**Anweisung:** Ersetze in den Zeilen, beginnend bei der Zeile mit „Enable the Use“ und endend bei der Zeile mit „Looking at the screenshot, I should (916, 393).“, das Wort „checkbox“ durch „toggle“. Gib nur diese Zeilen wieder und lass alles andere unverändert.
============
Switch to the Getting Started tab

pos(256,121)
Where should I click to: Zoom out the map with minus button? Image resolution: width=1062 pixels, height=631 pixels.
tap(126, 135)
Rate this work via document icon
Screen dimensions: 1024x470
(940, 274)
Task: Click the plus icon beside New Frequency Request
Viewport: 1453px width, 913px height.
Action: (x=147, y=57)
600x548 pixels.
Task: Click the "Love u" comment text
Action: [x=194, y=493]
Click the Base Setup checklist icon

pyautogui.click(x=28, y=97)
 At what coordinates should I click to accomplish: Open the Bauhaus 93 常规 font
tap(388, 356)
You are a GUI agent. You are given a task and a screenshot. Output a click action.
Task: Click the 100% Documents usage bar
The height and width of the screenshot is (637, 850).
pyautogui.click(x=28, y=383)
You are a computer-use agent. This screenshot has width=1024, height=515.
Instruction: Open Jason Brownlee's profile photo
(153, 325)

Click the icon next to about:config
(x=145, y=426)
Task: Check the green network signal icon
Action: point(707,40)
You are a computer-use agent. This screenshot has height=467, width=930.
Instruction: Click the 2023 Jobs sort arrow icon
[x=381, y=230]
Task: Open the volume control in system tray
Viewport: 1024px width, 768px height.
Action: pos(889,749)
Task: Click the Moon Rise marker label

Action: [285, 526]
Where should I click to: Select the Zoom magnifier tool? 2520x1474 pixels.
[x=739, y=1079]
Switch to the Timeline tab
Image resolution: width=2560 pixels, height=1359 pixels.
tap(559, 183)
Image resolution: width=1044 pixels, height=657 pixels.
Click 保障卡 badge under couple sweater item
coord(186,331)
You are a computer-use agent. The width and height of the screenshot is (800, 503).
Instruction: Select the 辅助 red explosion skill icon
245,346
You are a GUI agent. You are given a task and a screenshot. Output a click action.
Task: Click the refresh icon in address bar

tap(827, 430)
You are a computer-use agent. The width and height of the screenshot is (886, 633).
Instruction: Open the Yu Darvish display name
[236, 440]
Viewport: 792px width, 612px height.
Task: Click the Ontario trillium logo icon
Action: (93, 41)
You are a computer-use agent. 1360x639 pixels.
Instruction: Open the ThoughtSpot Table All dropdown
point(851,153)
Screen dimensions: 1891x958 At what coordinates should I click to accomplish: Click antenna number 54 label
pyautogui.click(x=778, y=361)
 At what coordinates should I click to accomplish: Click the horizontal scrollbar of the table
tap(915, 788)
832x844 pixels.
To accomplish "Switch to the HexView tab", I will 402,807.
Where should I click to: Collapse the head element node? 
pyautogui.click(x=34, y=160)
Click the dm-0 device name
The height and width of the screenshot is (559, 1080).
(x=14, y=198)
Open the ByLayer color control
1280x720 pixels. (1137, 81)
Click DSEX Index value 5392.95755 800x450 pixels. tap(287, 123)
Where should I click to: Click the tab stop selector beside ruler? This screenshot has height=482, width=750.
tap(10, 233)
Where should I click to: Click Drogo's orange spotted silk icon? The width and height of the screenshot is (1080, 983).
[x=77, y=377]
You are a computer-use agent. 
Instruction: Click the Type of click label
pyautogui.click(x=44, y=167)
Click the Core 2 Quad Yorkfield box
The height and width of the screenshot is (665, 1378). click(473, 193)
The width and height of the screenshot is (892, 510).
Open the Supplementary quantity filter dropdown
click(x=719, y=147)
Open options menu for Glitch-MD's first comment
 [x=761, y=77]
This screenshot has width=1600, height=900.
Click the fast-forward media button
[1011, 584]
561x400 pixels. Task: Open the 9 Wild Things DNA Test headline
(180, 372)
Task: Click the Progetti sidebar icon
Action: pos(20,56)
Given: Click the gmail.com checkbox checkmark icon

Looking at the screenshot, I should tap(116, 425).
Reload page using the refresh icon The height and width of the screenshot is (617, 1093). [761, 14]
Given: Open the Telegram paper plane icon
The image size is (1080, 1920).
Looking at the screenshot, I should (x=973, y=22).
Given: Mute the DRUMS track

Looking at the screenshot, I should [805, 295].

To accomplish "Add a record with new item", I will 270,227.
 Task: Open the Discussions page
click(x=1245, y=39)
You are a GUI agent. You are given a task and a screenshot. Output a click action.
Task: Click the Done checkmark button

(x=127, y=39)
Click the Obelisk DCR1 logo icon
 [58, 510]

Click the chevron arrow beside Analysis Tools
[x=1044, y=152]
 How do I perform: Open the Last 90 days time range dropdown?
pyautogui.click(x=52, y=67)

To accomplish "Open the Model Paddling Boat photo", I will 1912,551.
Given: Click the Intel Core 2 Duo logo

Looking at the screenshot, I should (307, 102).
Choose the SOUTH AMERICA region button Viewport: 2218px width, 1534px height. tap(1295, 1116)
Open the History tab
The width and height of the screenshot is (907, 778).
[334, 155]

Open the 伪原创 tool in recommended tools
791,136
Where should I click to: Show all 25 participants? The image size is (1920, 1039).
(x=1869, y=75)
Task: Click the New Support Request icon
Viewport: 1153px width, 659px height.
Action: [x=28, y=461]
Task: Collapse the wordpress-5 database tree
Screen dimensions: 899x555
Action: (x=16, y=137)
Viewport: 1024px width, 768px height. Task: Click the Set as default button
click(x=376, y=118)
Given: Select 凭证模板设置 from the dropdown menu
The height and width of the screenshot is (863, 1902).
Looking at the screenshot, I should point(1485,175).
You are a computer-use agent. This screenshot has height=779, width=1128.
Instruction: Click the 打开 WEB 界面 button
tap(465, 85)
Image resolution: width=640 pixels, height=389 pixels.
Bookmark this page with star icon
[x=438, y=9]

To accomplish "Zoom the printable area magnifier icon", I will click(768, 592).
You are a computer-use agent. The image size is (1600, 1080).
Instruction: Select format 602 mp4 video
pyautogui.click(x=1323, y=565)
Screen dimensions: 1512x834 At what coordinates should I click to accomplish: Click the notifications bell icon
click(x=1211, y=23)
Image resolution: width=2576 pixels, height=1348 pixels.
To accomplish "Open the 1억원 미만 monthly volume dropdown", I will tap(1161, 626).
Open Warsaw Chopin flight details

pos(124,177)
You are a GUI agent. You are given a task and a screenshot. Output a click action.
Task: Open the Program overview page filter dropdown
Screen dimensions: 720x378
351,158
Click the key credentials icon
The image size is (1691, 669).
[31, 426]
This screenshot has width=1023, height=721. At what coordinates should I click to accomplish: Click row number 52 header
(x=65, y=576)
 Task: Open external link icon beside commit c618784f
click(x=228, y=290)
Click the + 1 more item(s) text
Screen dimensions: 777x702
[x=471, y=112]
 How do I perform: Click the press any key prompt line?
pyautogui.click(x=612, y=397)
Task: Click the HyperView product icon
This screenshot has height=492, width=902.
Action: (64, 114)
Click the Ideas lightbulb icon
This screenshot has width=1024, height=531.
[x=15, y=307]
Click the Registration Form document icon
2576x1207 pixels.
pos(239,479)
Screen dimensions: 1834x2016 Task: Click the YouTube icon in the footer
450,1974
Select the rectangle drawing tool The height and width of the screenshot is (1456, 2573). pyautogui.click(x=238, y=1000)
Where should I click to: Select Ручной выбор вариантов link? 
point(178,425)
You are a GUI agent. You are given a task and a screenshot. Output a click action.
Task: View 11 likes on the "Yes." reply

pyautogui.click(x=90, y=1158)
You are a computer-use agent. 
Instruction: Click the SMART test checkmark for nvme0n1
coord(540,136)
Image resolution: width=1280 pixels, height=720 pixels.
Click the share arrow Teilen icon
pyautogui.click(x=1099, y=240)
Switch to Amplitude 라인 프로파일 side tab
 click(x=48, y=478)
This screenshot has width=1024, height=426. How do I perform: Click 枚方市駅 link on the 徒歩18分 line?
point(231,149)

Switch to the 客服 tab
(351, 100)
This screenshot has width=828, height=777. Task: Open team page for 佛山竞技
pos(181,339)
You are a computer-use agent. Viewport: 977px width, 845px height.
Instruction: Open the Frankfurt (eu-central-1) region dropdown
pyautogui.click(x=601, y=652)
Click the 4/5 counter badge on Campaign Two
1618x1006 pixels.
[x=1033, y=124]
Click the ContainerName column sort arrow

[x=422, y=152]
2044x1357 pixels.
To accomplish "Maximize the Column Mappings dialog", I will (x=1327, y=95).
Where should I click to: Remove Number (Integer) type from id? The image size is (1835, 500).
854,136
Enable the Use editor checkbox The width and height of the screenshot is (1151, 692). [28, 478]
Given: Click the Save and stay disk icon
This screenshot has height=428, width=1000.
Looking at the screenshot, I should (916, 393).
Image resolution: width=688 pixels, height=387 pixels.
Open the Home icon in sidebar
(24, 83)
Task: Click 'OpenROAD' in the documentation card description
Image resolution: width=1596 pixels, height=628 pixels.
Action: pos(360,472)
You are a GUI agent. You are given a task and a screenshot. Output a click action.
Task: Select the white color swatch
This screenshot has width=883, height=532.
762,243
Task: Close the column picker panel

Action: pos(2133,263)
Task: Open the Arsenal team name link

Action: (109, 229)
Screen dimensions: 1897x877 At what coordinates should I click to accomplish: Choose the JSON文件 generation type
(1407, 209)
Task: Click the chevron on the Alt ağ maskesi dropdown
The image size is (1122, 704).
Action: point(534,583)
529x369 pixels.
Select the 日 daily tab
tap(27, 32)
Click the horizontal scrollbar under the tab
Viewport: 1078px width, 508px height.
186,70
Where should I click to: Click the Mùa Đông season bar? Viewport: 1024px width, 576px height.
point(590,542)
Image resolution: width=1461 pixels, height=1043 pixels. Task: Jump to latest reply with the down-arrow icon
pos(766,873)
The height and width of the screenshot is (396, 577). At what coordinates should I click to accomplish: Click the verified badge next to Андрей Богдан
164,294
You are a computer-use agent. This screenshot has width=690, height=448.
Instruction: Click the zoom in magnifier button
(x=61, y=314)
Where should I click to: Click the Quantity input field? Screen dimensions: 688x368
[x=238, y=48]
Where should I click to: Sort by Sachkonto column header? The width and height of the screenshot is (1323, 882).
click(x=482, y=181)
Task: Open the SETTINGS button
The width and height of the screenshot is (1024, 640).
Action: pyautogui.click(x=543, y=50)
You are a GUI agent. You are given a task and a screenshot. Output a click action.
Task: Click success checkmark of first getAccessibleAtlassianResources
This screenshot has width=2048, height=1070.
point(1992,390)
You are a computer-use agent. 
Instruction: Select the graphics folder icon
============
**Erledigte Aufgabe:**
Enable the Use editor toggle The width and height of the screenshot is (1151, 692). [28, 478]
Given: Click the Save and stay disk icon
This screenshot has height=428, width=1000.
Looking at the screenshot, I should (916, 393).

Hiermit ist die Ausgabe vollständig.